Law Offices of Linda Louise Scott, Linda Louise Scott; Greenberg Traurig, Eric V. Rowen, Scott D. Bertzyk, Karin L. Bohmholdt; Sacks, Glazier, Franklin & Lodise and Robert N. Sacks for Plaintiff and Appellant.

Irell & Manella, Paul N. Frimmer and Joseph M. Lipner for Defendant and Respondent.

DOI TODD, J.

Plaintiff and appellant Jamy Kahn appeals following the trial court’s order sustaining the objections filed by respondent Barbara Brandt to appellant’s petition under Probate Code section 21320. Appellant sought to file a proposed petition challenging amendments to a trust on the ground that the trust did not authorize the manner in which the amendments were executed. The trial court ruled that appellant’s proposed petition would violate the trust’s no contest clause.

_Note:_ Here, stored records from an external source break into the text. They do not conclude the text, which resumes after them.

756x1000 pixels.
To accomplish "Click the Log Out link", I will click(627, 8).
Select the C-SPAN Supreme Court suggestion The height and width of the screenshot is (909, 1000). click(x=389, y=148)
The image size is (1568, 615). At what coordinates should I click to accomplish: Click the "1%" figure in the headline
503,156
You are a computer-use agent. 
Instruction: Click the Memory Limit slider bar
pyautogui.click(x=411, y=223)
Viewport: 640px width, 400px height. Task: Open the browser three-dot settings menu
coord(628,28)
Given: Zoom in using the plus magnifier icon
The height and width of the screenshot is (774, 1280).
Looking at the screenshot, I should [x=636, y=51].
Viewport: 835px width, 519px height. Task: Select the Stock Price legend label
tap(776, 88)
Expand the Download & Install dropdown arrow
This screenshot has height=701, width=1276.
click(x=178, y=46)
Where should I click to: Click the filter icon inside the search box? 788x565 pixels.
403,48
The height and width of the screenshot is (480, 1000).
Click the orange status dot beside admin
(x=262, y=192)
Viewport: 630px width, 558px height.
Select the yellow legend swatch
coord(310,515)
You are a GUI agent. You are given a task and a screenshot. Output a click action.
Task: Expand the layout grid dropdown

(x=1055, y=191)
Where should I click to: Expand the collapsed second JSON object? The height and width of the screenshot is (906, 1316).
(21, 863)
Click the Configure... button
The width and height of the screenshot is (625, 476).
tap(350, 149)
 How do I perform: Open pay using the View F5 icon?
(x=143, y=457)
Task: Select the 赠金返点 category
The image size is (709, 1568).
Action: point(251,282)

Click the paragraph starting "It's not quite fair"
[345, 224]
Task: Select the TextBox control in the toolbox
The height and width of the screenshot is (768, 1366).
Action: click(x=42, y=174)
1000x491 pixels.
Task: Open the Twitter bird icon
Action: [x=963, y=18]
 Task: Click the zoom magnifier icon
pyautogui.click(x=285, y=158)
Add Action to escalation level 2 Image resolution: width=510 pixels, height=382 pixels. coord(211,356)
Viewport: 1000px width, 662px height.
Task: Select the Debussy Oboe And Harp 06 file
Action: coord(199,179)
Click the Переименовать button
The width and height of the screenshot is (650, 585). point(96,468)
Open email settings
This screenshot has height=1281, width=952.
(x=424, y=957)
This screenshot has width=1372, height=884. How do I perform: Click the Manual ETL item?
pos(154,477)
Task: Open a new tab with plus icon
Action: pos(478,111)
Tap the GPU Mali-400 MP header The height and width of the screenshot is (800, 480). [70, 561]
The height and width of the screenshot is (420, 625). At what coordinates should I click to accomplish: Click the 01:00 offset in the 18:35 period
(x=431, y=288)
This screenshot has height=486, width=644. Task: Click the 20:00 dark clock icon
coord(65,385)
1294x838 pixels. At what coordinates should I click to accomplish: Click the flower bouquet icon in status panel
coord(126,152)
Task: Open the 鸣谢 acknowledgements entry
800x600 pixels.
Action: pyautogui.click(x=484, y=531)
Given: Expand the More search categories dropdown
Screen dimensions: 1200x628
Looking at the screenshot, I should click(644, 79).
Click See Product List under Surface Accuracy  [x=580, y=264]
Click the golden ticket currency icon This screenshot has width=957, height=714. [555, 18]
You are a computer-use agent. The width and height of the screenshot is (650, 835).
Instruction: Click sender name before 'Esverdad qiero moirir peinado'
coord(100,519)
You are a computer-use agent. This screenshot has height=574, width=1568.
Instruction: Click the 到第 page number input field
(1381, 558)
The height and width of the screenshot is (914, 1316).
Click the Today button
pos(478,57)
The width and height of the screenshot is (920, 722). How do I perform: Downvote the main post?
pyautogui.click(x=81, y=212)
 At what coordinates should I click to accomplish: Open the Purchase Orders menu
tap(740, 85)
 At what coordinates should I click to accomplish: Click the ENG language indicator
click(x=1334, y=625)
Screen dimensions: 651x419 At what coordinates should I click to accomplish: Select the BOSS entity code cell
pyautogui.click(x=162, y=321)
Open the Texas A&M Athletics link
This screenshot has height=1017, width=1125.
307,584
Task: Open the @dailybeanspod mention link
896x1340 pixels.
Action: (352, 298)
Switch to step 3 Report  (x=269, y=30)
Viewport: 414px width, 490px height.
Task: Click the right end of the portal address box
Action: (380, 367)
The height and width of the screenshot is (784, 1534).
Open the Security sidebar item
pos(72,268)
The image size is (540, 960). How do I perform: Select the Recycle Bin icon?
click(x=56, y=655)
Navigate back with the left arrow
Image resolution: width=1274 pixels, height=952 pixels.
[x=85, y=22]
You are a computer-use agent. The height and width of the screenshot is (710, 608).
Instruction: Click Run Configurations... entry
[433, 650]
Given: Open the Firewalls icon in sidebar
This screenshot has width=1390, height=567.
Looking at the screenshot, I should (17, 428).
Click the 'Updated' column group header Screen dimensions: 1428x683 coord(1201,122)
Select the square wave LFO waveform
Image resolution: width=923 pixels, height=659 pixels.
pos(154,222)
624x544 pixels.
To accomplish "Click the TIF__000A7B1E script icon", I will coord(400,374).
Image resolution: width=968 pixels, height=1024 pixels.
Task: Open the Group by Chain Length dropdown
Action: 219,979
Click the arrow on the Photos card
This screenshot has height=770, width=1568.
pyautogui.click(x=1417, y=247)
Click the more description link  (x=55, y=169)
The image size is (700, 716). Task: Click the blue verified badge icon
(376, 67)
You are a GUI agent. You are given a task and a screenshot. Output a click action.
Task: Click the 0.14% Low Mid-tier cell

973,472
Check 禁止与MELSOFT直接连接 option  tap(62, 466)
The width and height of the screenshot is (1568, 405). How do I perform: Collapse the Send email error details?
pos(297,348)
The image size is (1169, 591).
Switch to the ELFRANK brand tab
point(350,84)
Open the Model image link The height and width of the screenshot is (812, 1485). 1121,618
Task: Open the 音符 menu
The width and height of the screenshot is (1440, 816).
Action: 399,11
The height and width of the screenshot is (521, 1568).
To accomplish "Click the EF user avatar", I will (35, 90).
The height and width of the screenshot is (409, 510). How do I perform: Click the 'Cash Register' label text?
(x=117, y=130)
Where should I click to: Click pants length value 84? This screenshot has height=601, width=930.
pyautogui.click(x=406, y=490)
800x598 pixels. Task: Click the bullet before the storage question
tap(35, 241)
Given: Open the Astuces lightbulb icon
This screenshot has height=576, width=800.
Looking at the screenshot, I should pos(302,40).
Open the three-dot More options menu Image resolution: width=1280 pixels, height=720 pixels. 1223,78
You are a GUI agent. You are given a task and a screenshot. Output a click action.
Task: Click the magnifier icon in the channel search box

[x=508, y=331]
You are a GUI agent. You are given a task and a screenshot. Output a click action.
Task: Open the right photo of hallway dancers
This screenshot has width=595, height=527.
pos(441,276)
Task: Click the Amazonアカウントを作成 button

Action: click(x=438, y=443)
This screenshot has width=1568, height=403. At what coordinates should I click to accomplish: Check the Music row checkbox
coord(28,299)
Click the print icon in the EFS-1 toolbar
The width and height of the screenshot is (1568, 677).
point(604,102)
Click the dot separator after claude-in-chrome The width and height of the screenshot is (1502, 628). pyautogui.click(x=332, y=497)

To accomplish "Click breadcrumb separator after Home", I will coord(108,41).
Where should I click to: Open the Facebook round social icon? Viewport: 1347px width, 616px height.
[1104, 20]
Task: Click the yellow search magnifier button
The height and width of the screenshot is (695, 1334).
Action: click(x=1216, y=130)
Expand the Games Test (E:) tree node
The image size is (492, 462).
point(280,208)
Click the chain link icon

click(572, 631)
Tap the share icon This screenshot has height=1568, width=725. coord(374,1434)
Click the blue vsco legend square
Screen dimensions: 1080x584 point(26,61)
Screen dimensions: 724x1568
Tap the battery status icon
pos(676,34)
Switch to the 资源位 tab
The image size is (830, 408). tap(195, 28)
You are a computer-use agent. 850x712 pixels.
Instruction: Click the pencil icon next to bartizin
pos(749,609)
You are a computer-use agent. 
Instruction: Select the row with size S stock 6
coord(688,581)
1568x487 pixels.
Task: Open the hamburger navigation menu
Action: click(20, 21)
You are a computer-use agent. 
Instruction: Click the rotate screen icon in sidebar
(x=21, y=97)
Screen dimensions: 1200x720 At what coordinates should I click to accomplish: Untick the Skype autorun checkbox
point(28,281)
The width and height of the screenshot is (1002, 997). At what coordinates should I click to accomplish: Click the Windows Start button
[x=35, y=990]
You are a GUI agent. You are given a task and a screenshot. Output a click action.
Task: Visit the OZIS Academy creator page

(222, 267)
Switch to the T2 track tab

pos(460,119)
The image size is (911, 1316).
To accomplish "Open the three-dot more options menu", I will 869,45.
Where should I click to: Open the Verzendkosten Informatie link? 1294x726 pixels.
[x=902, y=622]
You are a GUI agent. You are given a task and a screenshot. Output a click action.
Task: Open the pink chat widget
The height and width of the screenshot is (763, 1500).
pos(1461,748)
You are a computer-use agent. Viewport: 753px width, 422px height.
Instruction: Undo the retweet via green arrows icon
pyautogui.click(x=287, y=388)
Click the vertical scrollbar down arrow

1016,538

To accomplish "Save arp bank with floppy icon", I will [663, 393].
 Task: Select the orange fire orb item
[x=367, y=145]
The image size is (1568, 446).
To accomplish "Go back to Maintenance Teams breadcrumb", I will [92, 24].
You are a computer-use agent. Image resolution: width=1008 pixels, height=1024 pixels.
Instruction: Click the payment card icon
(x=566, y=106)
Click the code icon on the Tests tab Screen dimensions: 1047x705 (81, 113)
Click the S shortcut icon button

Unless otherwise indicated, all further statutory references are to the Probate Code.

We reverse. Although certain language in appellant’s petition sought to invalidate the amendments to the Trust, the petition essentially sought to ascertain the trustors’ intent regarding their power to amend. Moreover, the Legislature has determined in section 21305, subdivision (b)(1) that pleadings seeking relief pursuant to section 15400 et seq. do not violate no contest clauses as a matter of public policy. Because appellant’s petition expressly addressed whether the trust could be modified via a power of attorney when the trust instrument did not so provide (§ 15401, subd. (c)), the petition did not violate the no contest clause as a matter of public policy.

FACTUAL AND PROCEDURAL BACKGROUND

The Trust.

On August 26, 1992, husband and wife Larry and Leah Superstein as trustors and trustees established the Larry and Leah Superstein Family Trust (Trust). The Trust property included real estate, bank accounts and interests in various businesses and partnership investments. The Trust provided for income distributions to Larry and Leah during their lifetime and for the ability to distribute amounts from the Trust corpus necessary for their own support, for gifts to any person and for the “health, support, maintenance and education” of their children Barbara and appellant and any issue of their children. With respect to distributions to anyone other than Larry or Leah, the Trust provided: “Such distributions shall be made only on the instructions of both Husband and Wife if neither is incapacitated; or if either is incapacitated, on the instructions of the one who has legal authority.”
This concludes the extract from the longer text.